### ABOUT THIS EXERCISE
The answer must consist solely of the line that contains "The height and width of the screenshot is (1456, 819)." and all subsequent lines of the data, each reproduced exactly.

### EXERCISE MATERIAL
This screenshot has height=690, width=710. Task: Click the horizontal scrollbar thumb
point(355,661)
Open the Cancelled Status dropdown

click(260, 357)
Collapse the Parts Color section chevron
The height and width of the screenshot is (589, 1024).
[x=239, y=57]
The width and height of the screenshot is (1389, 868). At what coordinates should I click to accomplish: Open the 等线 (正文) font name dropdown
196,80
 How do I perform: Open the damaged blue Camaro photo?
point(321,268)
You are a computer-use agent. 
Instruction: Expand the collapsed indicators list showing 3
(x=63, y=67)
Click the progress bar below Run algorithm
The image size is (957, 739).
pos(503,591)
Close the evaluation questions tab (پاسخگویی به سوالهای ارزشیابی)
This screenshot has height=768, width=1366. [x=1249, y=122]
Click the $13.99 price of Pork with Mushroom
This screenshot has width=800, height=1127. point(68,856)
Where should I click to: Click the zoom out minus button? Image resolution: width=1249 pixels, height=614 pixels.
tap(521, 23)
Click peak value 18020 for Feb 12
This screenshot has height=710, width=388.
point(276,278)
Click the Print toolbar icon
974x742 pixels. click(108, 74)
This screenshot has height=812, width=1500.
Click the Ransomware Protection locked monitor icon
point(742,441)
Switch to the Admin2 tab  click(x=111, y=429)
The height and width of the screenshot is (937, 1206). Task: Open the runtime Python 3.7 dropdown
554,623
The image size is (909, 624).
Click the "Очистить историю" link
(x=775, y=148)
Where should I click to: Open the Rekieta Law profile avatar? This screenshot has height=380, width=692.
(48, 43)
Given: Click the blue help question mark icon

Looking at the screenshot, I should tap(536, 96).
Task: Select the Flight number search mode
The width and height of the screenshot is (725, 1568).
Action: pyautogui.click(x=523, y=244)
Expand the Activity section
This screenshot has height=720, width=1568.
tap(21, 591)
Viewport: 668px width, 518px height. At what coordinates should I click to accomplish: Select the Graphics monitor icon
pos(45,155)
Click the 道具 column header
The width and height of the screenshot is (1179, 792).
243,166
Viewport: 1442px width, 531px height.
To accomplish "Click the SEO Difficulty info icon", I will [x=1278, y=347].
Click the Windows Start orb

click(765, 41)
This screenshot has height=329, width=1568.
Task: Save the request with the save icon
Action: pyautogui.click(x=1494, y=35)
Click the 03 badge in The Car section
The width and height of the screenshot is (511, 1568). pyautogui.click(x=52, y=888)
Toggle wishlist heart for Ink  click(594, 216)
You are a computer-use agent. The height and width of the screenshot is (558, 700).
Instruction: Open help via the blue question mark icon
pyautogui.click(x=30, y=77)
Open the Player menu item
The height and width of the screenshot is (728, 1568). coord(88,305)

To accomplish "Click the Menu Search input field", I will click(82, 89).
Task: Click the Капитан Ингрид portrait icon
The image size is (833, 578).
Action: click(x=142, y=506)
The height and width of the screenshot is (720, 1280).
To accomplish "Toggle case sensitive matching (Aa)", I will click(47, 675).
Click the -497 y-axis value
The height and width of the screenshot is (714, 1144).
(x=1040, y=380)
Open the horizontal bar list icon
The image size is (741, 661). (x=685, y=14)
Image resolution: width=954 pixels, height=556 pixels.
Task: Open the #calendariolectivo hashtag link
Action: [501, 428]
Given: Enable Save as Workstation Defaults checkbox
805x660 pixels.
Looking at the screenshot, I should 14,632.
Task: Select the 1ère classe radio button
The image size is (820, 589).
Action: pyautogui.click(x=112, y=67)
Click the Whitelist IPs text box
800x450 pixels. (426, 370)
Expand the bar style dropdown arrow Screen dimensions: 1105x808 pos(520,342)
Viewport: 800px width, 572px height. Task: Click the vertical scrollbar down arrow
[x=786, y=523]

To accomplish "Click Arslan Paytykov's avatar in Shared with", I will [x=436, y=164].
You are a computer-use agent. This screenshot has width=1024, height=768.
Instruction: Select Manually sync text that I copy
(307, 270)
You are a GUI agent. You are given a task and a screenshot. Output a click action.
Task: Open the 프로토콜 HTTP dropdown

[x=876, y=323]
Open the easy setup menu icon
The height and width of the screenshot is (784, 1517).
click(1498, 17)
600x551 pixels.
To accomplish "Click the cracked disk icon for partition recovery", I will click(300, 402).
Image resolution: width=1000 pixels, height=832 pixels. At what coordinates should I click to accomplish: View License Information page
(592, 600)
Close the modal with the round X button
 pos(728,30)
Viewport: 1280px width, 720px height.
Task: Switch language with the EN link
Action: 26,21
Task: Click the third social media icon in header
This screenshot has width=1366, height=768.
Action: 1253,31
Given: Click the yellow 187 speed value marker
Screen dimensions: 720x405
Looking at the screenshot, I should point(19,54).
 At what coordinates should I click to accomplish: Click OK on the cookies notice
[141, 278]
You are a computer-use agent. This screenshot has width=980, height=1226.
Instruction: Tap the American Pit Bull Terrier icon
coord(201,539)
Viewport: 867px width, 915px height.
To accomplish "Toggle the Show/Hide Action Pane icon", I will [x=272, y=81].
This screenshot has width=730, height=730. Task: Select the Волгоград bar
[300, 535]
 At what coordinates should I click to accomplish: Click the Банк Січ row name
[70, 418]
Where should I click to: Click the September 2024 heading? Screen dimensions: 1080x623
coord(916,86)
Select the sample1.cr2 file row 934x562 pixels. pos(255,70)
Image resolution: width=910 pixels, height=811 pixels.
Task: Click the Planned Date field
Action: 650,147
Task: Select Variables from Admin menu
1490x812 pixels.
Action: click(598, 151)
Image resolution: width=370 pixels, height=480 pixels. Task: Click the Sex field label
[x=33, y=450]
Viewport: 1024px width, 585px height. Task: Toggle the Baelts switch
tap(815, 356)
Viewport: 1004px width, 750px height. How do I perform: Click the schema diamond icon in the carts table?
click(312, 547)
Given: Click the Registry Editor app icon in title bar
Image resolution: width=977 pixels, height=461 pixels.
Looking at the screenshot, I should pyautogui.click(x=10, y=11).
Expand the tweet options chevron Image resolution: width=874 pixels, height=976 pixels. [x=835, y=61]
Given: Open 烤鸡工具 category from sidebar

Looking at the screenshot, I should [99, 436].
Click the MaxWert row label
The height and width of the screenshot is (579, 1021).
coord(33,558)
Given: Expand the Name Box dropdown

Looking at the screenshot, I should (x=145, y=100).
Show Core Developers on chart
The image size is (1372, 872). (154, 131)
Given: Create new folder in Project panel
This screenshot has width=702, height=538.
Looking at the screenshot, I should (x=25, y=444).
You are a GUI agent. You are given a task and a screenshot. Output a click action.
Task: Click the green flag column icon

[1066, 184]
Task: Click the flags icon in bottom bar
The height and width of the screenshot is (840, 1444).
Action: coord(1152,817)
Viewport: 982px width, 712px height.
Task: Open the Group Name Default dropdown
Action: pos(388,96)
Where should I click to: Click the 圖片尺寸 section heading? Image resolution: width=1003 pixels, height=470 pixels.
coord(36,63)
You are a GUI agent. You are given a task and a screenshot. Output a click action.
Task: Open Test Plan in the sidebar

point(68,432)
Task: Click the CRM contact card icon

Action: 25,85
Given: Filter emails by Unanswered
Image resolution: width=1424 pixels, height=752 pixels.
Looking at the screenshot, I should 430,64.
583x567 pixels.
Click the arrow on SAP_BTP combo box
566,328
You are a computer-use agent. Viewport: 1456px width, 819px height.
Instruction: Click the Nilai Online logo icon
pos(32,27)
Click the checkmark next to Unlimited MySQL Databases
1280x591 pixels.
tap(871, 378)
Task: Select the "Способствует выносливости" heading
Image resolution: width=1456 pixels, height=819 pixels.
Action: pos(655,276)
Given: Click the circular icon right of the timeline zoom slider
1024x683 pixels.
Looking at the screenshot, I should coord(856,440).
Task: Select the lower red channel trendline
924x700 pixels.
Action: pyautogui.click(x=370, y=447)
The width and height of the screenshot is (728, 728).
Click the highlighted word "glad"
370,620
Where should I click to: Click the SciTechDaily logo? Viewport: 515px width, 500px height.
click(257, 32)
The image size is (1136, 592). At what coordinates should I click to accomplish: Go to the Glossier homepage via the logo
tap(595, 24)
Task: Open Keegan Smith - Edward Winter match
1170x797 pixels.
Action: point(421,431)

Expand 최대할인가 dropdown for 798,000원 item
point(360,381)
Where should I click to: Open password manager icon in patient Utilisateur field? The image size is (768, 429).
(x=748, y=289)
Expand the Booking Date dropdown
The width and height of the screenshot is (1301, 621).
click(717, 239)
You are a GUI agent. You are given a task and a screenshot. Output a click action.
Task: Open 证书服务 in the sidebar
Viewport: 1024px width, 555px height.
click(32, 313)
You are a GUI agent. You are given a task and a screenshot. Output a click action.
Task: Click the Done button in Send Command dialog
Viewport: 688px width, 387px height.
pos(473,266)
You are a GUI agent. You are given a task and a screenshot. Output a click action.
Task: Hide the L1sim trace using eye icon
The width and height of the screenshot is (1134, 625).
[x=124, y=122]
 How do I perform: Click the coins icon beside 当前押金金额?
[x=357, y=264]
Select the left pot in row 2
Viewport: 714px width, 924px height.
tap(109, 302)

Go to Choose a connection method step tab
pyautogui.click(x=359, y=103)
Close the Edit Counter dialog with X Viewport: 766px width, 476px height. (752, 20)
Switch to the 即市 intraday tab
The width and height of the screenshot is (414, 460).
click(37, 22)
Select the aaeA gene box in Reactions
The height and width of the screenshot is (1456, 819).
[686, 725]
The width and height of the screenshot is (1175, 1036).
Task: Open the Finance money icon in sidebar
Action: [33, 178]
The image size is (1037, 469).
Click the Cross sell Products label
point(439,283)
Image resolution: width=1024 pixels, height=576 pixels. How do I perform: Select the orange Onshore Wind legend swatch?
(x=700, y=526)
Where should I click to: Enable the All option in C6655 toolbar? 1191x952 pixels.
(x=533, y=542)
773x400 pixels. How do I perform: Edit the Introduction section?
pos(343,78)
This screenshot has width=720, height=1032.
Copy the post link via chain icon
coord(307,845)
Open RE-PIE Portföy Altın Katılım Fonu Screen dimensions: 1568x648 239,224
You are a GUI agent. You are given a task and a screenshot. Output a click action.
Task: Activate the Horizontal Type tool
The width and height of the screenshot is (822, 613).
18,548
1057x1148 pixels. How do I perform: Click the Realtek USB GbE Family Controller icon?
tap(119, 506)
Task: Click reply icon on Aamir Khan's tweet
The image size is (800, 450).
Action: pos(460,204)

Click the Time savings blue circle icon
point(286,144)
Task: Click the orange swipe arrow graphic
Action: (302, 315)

### TASK RESULT
The height and width of the screenshot is (1456, 819).
[686, 725]
The width and height of the screenshot is (1175, 1036).
Task: Open the Finance money icon in sidebar
Action: [33, 178]
The image size is (1037, 469).
Click the Cross sell Products label
point(439,283)
Image resolution: width=1024 pixels, height=576 pixels. How do I perform: Select the orange Onshore Wind legend swatch?
(x=700, y=526)
Where should I click to: Enable the All option in C6655 toolbar? 1191x952 pixels.
(x=533, y=542)
773x400 pixels. How do I perform: Edit the Introduction section?
pos(343,78)
This screenshot has width=720, height=1032.
Copy the post link via chain icon
coord(307,845)
Open RE-PIE Portföy Altın Katılım Fonu Screen dimensions: 1568x648 239,224
You are a GUI agent. You are given a task and a screenshot. Output a click action.
Task: Activate the Horizontal Type tool
The width and height of the screenshot is (822, 613).
18,548
1057x1148 pixels. How do I perform: Click the Realtek USB GbE Family Controller icon?
tap(119, 506)
Task: Click reply icon on Aamir Khan's tweet
The image size is (800, 450).
Action: pos(460,204)

Click the Time savings blue circle icon
point(286,144)
Task: Click the orange swipe arrow graphic
Action: (302, 315)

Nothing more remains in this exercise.